Believe it or not, this one is not Obama’s fault. The fault lies with Bill Clinton’s administration.
Here’s part of the story: Islamists Wage ‘Soft Jihad’ To Give Students Sanitized View of Islam
Government schools have been using textbooks that glorify Islam and denigrate Christianity for some time. Such materials give children a favorable view of Islam and a negative view of Christianity and the Judeo-Christian heritage.
In June 2008, after two years of painstaking study, the American Textbook Council (founded in 1989 as an independent national research organization) released a 48-page report entitled “Islam in the Classroom: What the Textbooks Tell Us.” The report summarized the Council’s detailed evaluation of the major history and social science texts in use in government schools in 2006.
Of particular significance is the portion of the Council’s report regarding seventh-grade world history textbooks, since many seventh-grade curricula, following the lead of California schools, now require students to receive instruction and engage in activities to learn about Islamic history, culture, the Qur’an, and the religious practices of Muslims.
The report notes that “textbooks reviewed avoid all conflict and bloodshed in describing Islam’s push out of Arabia and rapid conquest of most of the Mediterranean world. They fail to explain how Islam spread in the seventh and eighth centuries. Islam appears out of nowhere, spreads smoothly and by implication without conflict. Once it was common to say that Islam was spread by the sword. Now, textbooks implied, it moved peacefully, with traders. Islam is brought to apparently willing populations.”
It was the Clinton administration that opened the door to teaching about the history and religious practices of Muslims. In 1995, President Bill Clinton directed his Secretary of Education, Richard W. Riley, to prepare guidelines for religious expression and activities in America’s schools. The guidelines, set forth in “Religious Expression in Public Schools,” declared that government schools may not provide religious instruction as such, but they may “teach about religion.”
The kicker, however, as ACT! for America has reported, was the additional statement that “…students generally do not have a Federal right to be excused from lessons that may be inconsistent with their religious beliefs or practices” [emphasis added].
Thus, parents who may object to their children being compelled to assume a Muslim name and recite prayers to Allah as part of their “learning activities” have no recourse and may not withdraw their children from these activities.
One highly publicized case was appealed to the U.S. Supreme Court in 2006, but the Court rejected the appeal “without comment” and let stand the ruling by the Ninth U.S. Circuit Court of Appeals in San Francisco in favor of the school district.
The suit brought by Christian students and their parents challenged the content of a seventh-grade history course at Excelsior Middle School in Byron, California, in the fall of 2001.

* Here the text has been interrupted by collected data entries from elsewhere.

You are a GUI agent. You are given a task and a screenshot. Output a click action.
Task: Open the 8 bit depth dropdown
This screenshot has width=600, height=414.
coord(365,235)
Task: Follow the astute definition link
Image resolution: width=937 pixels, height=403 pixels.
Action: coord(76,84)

The teacher was supposedly following an instructional guide when she told students they would pretend to be Muslims for three weeks in order to learn what Muslims believe. According to news reports, during this time they were required to wear Muslim dress, memorize verses from the Qur’an, pray to Allah, simulate Ramadan by fasting, use the phrase “Allah Akbar” (Allah is great), and play “jihad games.”

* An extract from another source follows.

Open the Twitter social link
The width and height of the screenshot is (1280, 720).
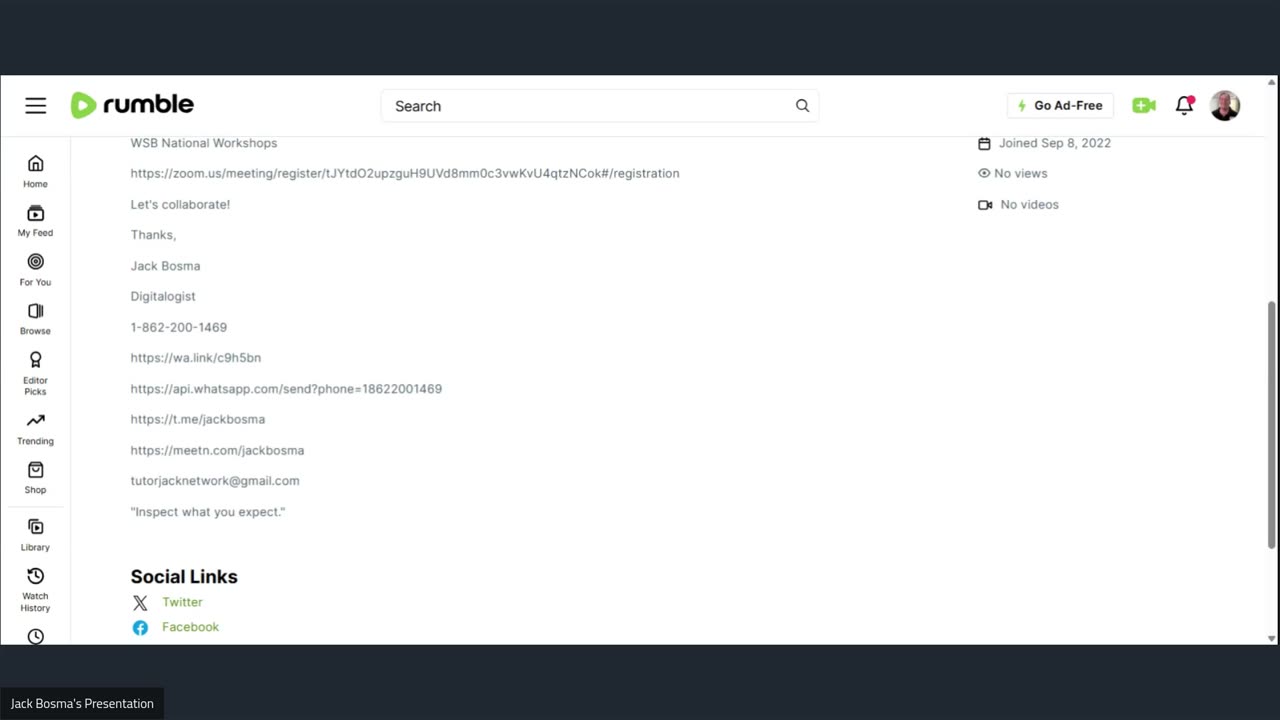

The federal judge in the Ninth Circuit ruled that such activities constitute teaching “about religion” and declared the program devoid of “any devotional or religious intent,” and therefore educational, not religious in nature.
Stories of similar cases rarely get reported. But one writer, Cinnamon Stillwell, shared a number of examples of Islamist influence in schools in a 2008 opinion article in The San Francisco Chronicle. In “Islam in America’s Public Schools: Education or Indoctrination?” Stillwell writes: “Islamists have taken what’s come to be known as the ‘soft jihad’ into America’s classrooms and children in K-12 are the first casualties. Whether it is textbooks, curriculum, classroom exercises, film screenings, speakers or teacher training, public education in America is under assault.”
What can parents do? The first step is to find out what’s happening in your child’s school. Take a look at the textbooks for history, geography and/or social studies. Gateways to Better Education has an excellent article, “How to Evaluate Your Child’s Textbooks,” that will help you identify the assumptions, biases, and opinions disguised as facts that result in unbalanced and slanted textbooks. Find out if your child’s textbooks are presenting a “politically correct” view of Islam while denigrating Christianity and the Judeo-Christian heritage.
Equip yourself with the facts of what’s happening in your children’s school and classrooms and then speak to the appropriate teacher and the school principal. You’ll find additional pointers on how to do so at the Gateways to Better Education website.
As parents and concerned citizens, we cannot sit idly by. As Stillwell writes: “Probably the single greatest weapon in the arsenal of those trying to fight the misuse of America’s public schools is community involvement.” Over 80 percent of Christian parents send their children to government-controlled schools. If even 20 percent of these parents took an active role in the fight against indoctrination in the public schools, substantial improvements would be made.
Are you willing to be a part of that 20 percent?
Click above to read more.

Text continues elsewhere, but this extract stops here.